# Not sure what to do?



## confusedaboutlove (Nov 19, 2010)

I know that this sounds horrible but I am in love with two men. I have been with my husband for almost 10 years we started dating when I was 16 now I am almost 26. Our whole time together has been about him. His life, his needs his wants. As I look back now I wonder if he ever loved me. We have two kids together, 7 and 2. I was head over heals in love with him until a few months ago...I fell out of love. I am tired of his selfishness. He works full time and is at the gym training 20 hours a week, he works overnights so we only have Friday nights together.I have been telling him for the last year that he needs to change his hours or something because I need help. I am a stay at home mom that works part time on the weekends. I have begged for my husband to love me for years, please hold me, please kiss me, please touch me, please this please that all the while I have done nothing but been the perfect wife for him. I have had open communication, I cook, I clean, I take care of the kids, I do the bills, I plan all our events, I work out and keep myself very attractive and I work 20 hours a week outside of the home. While he works, trains in the gym, plays video games and drinks beer. Getting him to do something is like pulling teeth, until recently anyways...on to that.
I recently got connected with a friend from the past, about two months ago. I am so in love with him. He is unselfish and sweet, he is kind, handsome works hard, doesnt play video games..he is everything my husband is not.
I warned my husband for years and even months that if he did not try to love me then one day I would be fed up! Well it happened. The last 6 months I begged him to switch his hours, I work at the same place as him, it was an easy switch but the work is harder in the daytime, he said **FU*C** NO! I begged and begged and spent years of lonely nights, and crying wishing that he would love me...
Well I started working on my and gave up on him. I shifted my focus to loving myself, getting back my self esteem and now that I have that I don't like him anymore, I get angry when I look at him. I have been trying not to and to focus on only the good times, those I am afraid have always been about the kids and not me. 
he wants to change now...now that another man may have my heart
what do I do???


----------



## PBear (Nov 16, 2010)

Here's my advice... Make your decision on whether to stay or leave based on your current situation with your husband. Not on anything to do with another guy. The other guy (no matter how perfect he seems) likely has a bunch of warts of his own that you just haven't found yet.

C


----------



## chefmaster (Oct 30, 2010)

confusedaboutlove said:


> I recently got connected with a friend from the past, about two months ago. I am so in love with him. He is unselfish and sweet, he is kind, handsome works hard, doesnt play video games..he is everything my husband is not.


If you are indeed still in love with your husband(I'm not real sure reading your post if you are or not.) then try and work it out. It seems as though he has been forced to see the light.

Your friend from the past probably seems perfect because you see in him the ability to get things you aren't being given at home but also because along with the truth he's also telling you some things you want to hear, many people want to make things seem perfect in the beginning of a relationship.


----------



## Applepies (Nov 14, 2010)

"he wants to change now"

Is he sincere?

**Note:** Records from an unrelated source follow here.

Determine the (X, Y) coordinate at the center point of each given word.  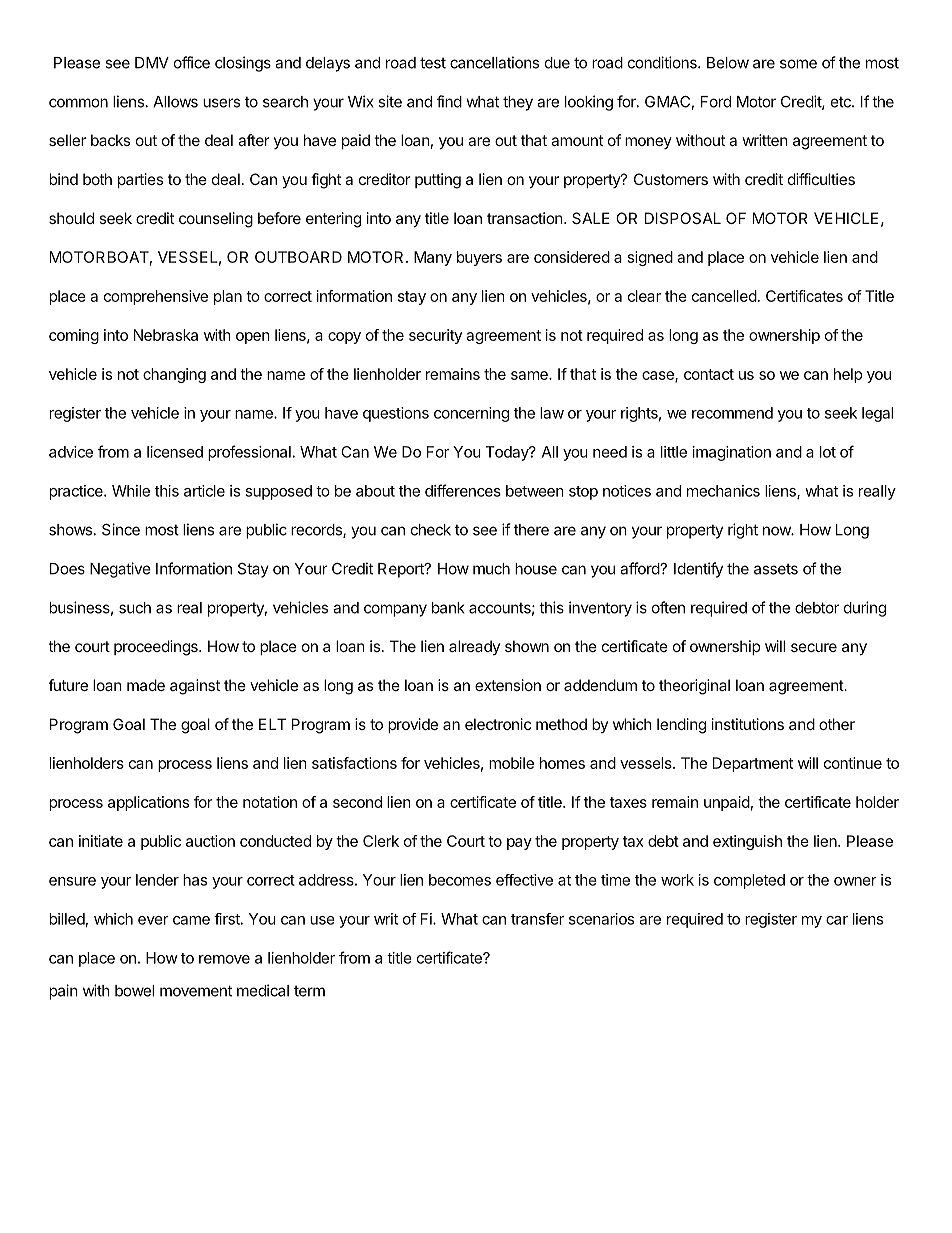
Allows (175, 102)
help (848, 375)
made (146, 685)
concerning (471, 414)
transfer (537, 919)
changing (174, 375)
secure (814, 647)
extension (508, 685)
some (798, 64)
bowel (134, 991)
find (449, 101)
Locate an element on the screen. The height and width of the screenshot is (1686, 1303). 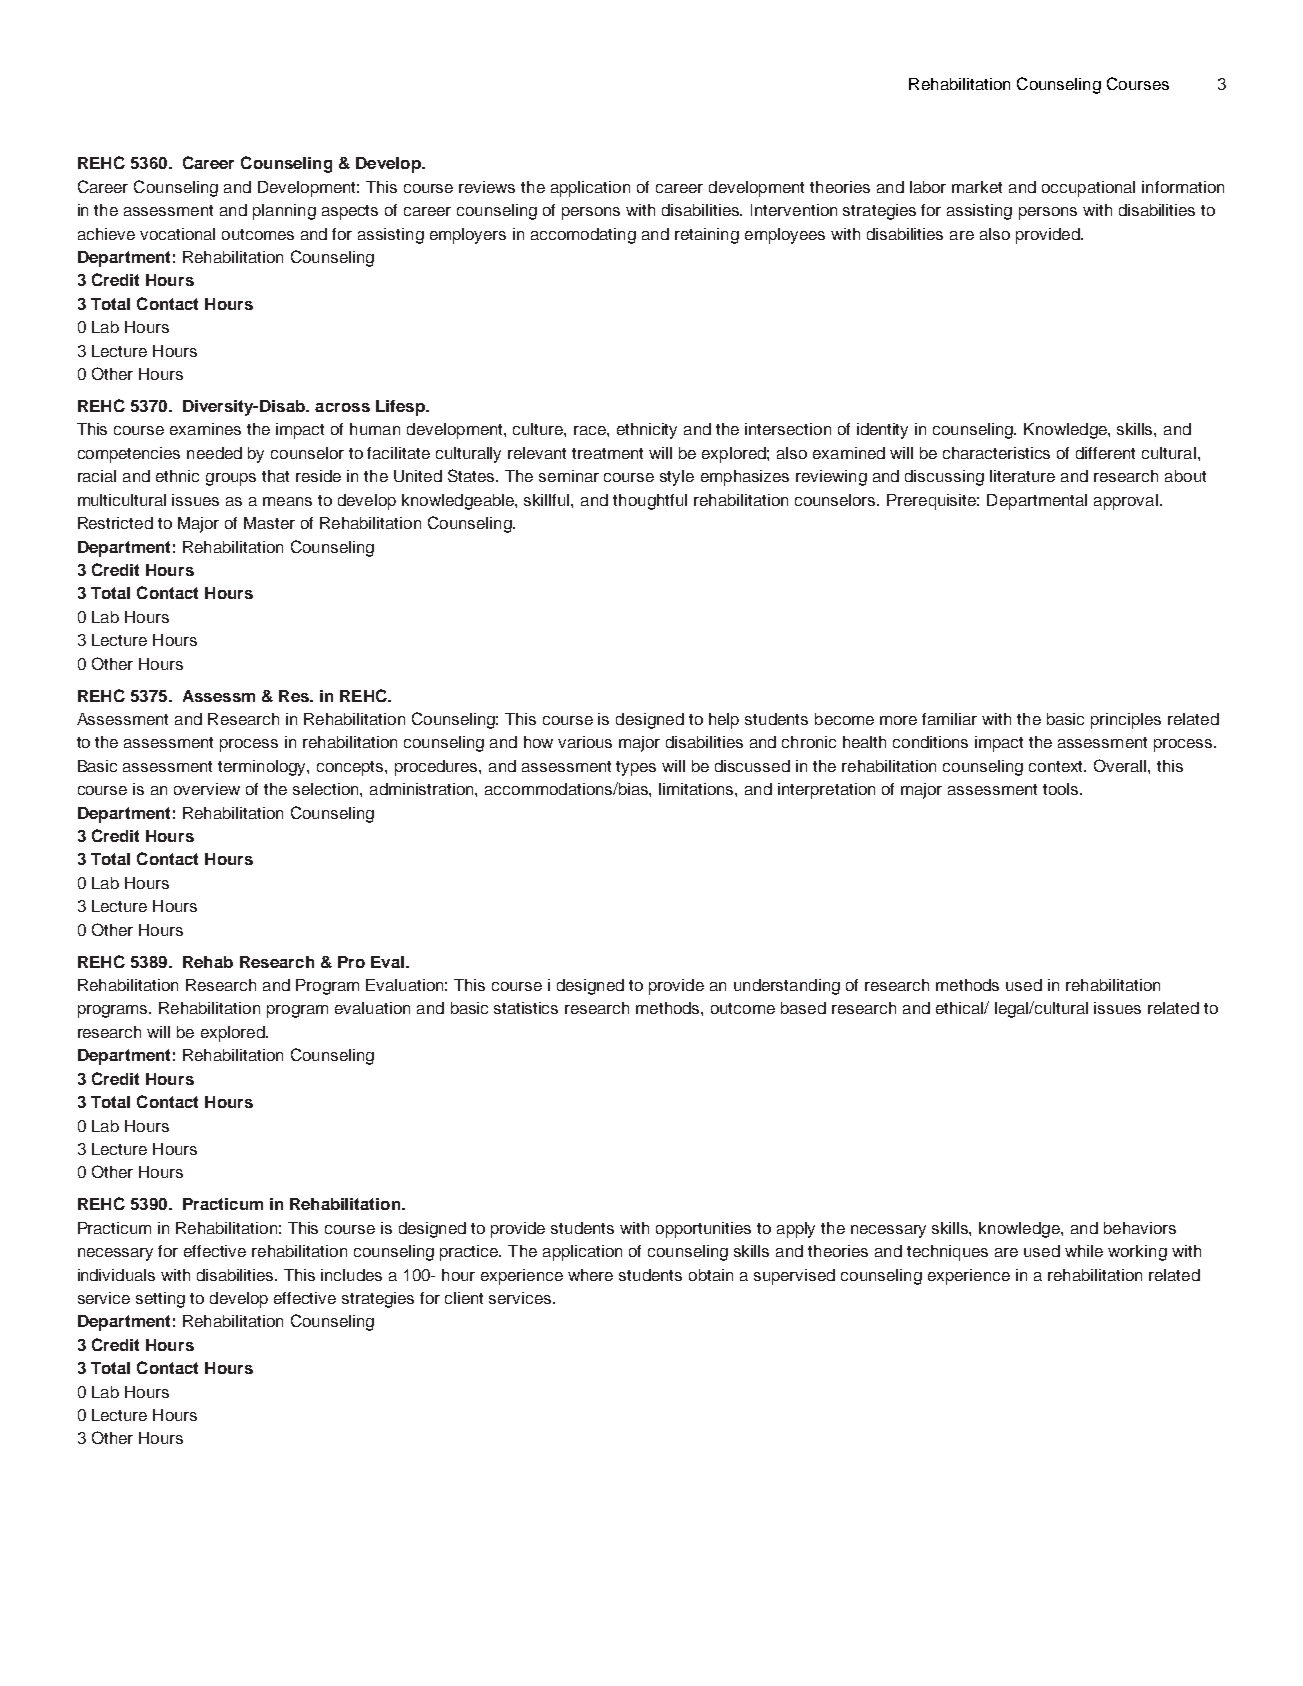
vocational is located at coordinates (177, 234).
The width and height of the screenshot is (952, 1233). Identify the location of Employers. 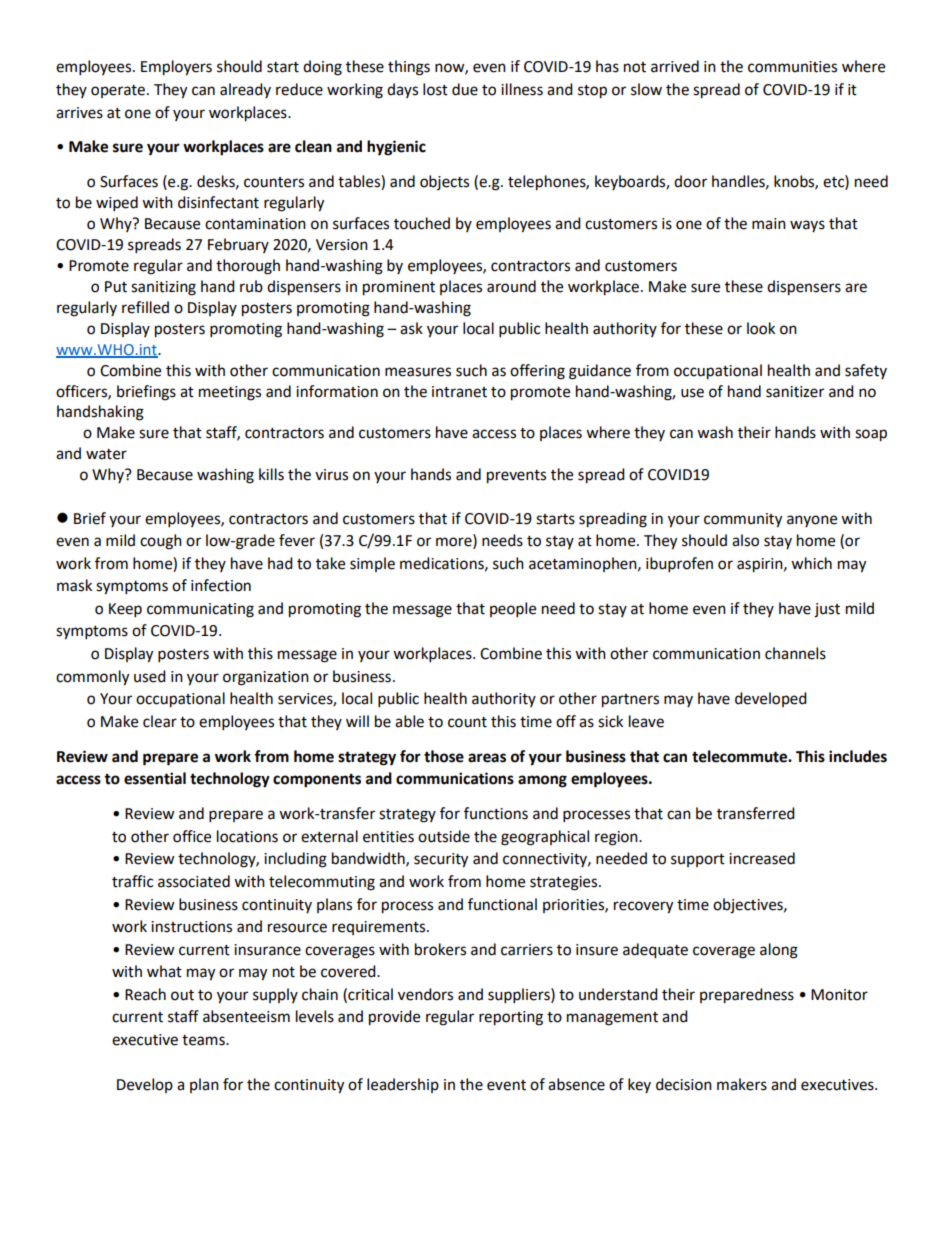
(176, 68).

Is he willing to go to counselling with you?

I know it would be about the hardest thing you've ever done, you can give this marriage a chance. Check out this site:

A Summary of Dr. Harley's Basic Concepts

It explains how you can restore the love you once had. I know your heart is leaning towards the new guy but that isn't your husband, that isn't the father of your kids. Stepfamilies have all sorts of issues, the kids can really suffer. Restoring your marriage would be hard work but so worth it for you all.


----------